Les habitants de l’avant-poste sauvage d’Amona ont voté mercredi soir le rejet de l’accord du gouvernement israélien qui proposait la mise à disposition une parcelle de terrain sur la même colline que leur lieu d’habitation actuel, avec la possibilité d’y établir une implantation définitive, en échange d’un départ imminent de l’avant-poste illégal dans le calme, conformément à la décision de la Cour suprême.
Amona est un des avant-postes illégaux de Cisjordanie (établis sans autorisation mais généralement tolérés par le gouvernement). En décembre 2014, après de multiples appels et retards, la Cour suprême a ordonné l’évacuation de l’avant-poste dans les deux ans.
En vertu de l’accord proposé par le gouvernement, l’Etat aurait accepté l’établissement de 40 « structures mobiles » sur les terrains situés à côté d’Amona, qui seraient autorisés à y rester pendant au moins deux ans.
Les parcelles en question sont censées appartenir pour la plupart à des propriétaires « absents », ce qui dans ce cas désigne les Palestiniens qui ont quitté avant ou pendant la prise de contrôle de la région par Israël en 1967 et dont les identités sont inconnues. Ces terrains sont actuellement administrés par le dépositaire des biens d’absentéisme de l’État, un statut juridique qui, selon le procureur général Avichai Mandelblit, serait moins problématique en vertu de la loi.
Selon l’accord, l’État s’engage pendant les deux prochaines années à demander à la Cour suprême de reconnaître pleinement les parcelles de terre, appartenant à des propriétaires « absents ». Si la reconnaissance est obtenue, l’État sera en mesure de transformer l’avant-poste temporaire en une « implantation à long terme ».

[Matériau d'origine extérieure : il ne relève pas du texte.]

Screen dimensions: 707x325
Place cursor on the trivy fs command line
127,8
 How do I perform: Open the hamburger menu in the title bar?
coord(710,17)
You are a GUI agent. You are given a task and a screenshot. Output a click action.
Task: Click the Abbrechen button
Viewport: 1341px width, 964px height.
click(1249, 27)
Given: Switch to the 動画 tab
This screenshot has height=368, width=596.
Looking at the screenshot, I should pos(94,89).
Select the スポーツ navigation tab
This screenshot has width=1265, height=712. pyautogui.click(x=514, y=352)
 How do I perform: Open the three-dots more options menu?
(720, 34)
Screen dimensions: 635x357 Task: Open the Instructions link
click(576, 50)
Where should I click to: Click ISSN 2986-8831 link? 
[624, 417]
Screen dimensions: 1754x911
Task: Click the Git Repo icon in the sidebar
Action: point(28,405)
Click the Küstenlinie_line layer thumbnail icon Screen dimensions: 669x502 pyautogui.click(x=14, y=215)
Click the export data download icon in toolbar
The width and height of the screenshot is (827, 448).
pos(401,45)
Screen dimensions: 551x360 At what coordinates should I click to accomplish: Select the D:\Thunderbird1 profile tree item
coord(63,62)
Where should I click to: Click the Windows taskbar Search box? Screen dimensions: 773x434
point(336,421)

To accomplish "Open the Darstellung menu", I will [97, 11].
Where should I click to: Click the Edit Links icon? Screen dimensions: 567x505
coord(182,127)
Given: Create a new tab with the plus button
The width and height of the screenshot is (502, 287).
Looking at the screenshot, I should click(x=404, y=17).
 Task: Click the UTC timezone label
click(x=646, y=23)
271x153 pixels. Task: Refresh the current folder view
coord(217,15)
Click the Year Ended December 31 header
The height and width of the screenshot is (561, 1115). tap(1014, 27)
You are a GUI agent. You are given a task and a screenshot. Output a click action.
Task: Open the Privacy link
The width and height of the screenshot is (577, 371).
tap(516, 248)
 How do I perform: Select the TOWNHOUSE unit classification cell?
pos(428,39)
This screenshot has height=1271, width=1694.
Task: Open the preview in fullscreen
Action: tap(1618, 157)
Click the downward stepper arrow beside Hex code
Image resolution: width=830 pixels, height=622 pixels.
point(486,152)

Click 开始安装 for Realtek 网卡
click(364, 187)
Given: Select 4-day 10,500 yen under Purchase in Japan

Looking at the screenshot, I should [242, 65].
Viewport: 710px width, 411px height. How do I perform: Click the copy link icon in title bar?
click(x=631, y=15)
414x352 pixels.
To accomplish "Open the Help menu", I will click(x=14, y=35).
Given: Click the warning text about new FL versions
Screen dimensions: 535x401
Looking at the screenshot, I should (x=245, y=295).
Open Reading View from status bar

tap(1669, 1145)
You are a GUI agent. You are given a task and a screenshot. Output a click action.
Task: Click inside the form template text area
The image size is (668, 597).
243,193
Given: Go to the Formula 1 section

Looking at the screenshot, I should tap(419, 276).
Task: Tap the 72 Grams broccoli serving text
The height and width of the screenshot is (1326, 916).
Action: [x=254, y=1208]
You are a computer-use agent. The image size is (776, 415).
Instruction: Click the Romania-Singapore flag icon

De leur côté, les résidents d’Amona ont dû signer une déclaration juridiquement contraignante, selon le parti nationaliste-religieux Habayit Hayehudi (Foyer juif), prévoyant le départ de leurs maisons dans le calme, afin d’éviter des violences, telles que celles qui ont suivi la destruction de plusieurs bâtiments de l’avant-poste en 2006.
Par ailleurs, l’Etat a indiqué qu’il allait demander à la Cour suprême un report de 30 jours pour l’évacuation, qui doit être effectuée au plus tard le 25 décembre, afin de préparer des solutions temporaires de logement pour les 40 familles.
Mais alors que les autorités ont indiqué la semaine dernière qu’ils envisageaient une demande de prolongation, aucune requête officielle de ce type n’a encore été présentée.
La localité d’Amona n’a pas été inclue dans le projet de loi voté la semaine dernière en première lecture et destiné à légaliser des logements construits en Cisjordanie sur des terres palestiniennes privées.